--- Request ---
Copy the listing below line for line, leaving out the picture.
--- START Provided material ---
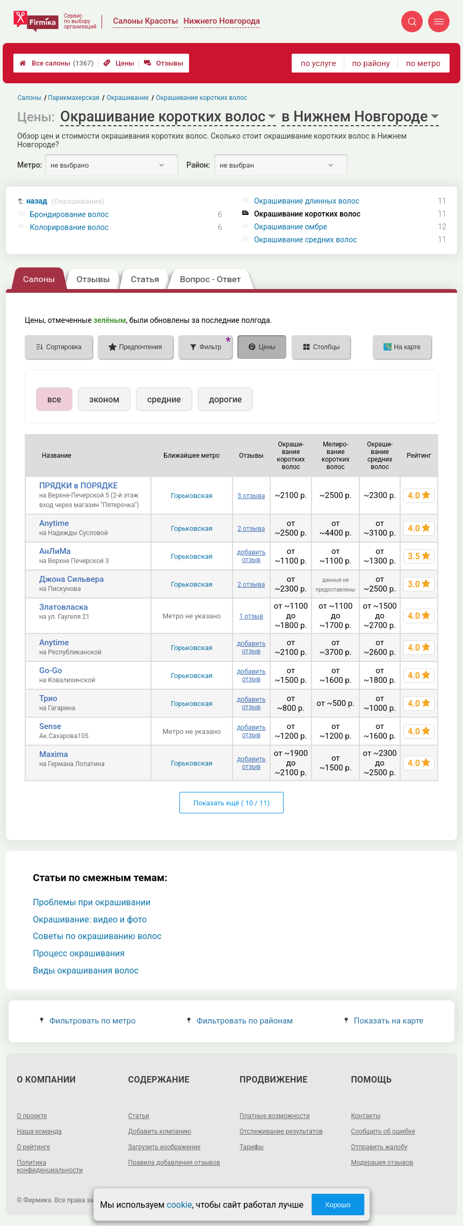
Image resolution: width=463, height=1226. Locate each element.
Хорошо (338, 1205)
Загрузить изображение (164, 1147)
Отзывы (163, 63)
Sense (50, 726)
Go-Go (50, 670)
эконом (104, 399)
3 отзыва (251, 496)
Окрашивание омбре (290, 226)
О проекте (32, 1116)
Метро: (29, 165)
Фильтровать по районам (240, 1021)
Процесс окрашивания (79, 953)
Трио (48, 698)
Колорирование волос (69, 227)
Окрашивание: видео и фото (90, 919)
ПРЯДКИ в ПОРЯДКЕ (78, 486)
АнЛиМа (55, 551)
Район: (198, 165)
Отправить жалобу (379, 1147)
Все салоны (56, 63)
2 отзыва (251, 528)
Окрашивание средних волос (305, 239)
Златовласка (63, 607)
--- END Provided material ---
--- Full output ---
Image resolution: width=463, height=1226. Locate each element.
Хорошо (338, 1205)
Загрузить изображение (164, 1147)
Отзывы (163, 63)
Sense (50, 726)
Go-Go (50, 670)
эконом (104, 399)
3 отзыва (251, 496)
Окрашивание омбре (290, 226)
О проекте (32, 1116)
Метро: (29, 165)
Фильтровать по районам (240, 1021)
Процесс окрашивания (79, 953)
Трио (48, 698)
Колорирование волос (69, 227)
Окрашивание: видео и фото (90, 919)
ПРЯДКИ в ПОРЯДКЕ (78, 486)
АнЛиМа (55, 551)
Район: (198, 165)
Отправить жалобу (379, 1147)
Все салоны (56, 63)
2 отзыва (251, 528)
Окрашивание средних волос (305, 239)
Златовласка (63, 607)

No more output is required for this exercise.